**PROBLEM TO SOLVE**
Reproduce the listing below in full, renaming "dropdown list" to "combo box" and leaving every other character unchanged.

**DATASET CONTENT**

• • • •

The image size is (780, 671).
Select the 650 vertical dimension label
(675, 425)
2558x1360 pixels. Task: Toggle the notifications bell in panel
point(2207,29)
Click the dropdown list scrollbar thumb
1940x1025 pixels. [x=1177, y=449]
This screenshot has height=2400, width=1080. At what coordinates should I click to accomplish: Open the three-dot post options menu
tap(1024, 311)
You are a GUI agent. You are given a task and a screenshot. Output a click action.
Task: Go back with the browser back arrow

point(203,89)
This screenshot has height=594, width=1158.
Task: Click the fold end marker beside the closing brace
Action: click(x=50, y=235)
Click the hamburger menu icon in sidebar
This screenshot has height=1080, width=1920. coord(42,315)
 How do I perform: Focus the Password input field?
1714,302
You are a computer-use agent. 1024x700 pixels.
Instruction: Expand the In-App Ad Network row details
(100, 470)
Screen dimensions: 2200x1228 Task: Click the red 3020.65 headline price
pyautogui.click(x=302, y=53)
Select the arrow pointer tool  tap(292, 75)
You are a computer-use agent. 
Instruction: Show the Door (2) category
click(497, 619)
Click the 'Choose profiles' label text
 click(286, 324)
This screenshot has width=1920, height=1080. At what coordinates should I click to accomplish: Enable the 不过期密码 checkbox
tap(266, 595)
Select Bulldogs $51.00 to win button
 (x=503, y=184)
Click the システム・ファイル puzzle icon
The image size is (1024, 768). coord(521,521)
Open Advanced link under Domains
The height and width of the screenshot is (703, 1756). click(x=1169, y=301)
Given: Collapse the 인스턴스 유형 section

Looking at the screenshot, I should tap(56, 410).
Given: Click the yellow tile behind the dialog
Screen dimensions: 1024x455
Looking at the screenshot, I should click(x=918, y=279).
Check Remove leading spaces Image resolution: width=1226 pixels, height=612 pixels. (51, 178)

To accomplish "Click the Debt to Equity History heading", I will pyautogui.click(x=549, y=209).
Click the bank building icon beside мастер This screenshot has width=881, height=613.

• • • •

**THE RESPONSE**
The image size is (780, 671).
Select the 650 vertical dimension label
(675, 425)
2558x1360 pixels. Task: Toggle the notifications bell in panel
point(2207,29)
Click the combo box scrollbar thumb
1940x1025 pixels. [x=1177, y=449]
This screenshot has height=2400, width=1080. At what coordinates should I click to accomplish: Open the three-dot post options menu
tap(1024, 311)
You are a GUI agent. You are given a task and a screenshot. Output a click action.
Task: Go back with the browser back arrow

point(203,89)
This screenshot has height=594, width=1158.
Task: Click the fold end marker beside the closing brace
Action: click(x=50, y=235)
Click the hamburger menu icon in sidebar
This screenshot has height=1080, width=1920. coord(42,315)
 How do I perform: Focus the Password input field?
1714,302
You are a computer-use agent. 1024x700 pixels.
Instruction: Expand the In-App Ad Network row details
(100, 470)
Screen dimensions: 2200x1228 Task: Click the red 3020.65 headline price
pyautogui.click(x=302, y=53)
Select the arrow pointer tool  tap(292, 75)
You are a computer-use agent. 
Instruction: Show the Door (2) category
click(497, 619)
Click the 'Choose profiles' label text
 click(286, 324)
This screenshot has width=1920, height=1080. At what coordinates should I click to accomplish: Enable the 不过期密码 checkbox
tap(266, 595)
Select Bulldogs $51.00 to win button
 (x=503, y=184)
Click the システム・ファイル puzzle icon
The image size is (1024, 768). coord(521,521)
Open Advanced link under Domains
The height and width of the screenshot is (703, 1756). click(x=1169, y=301)
Given: Collapse the 인스턴스 유형 section

Looking at the screenshot, I should tap(56, 410).
Given: Click the yellow tile behind the dialog
Screen dimensions: 1024x455
Looking at the screenshot, I should click(x=918, y=279).
Check Remove leading spaces Image resolution: width=1226 pixels, height=612 pixels. (51, 178)

To accomplish "Click the Debt to Equity History heading", I will pyautogui.click(x=549, y=209).
Click the bank building icon beside мастер This screenshot has width=881, height=613.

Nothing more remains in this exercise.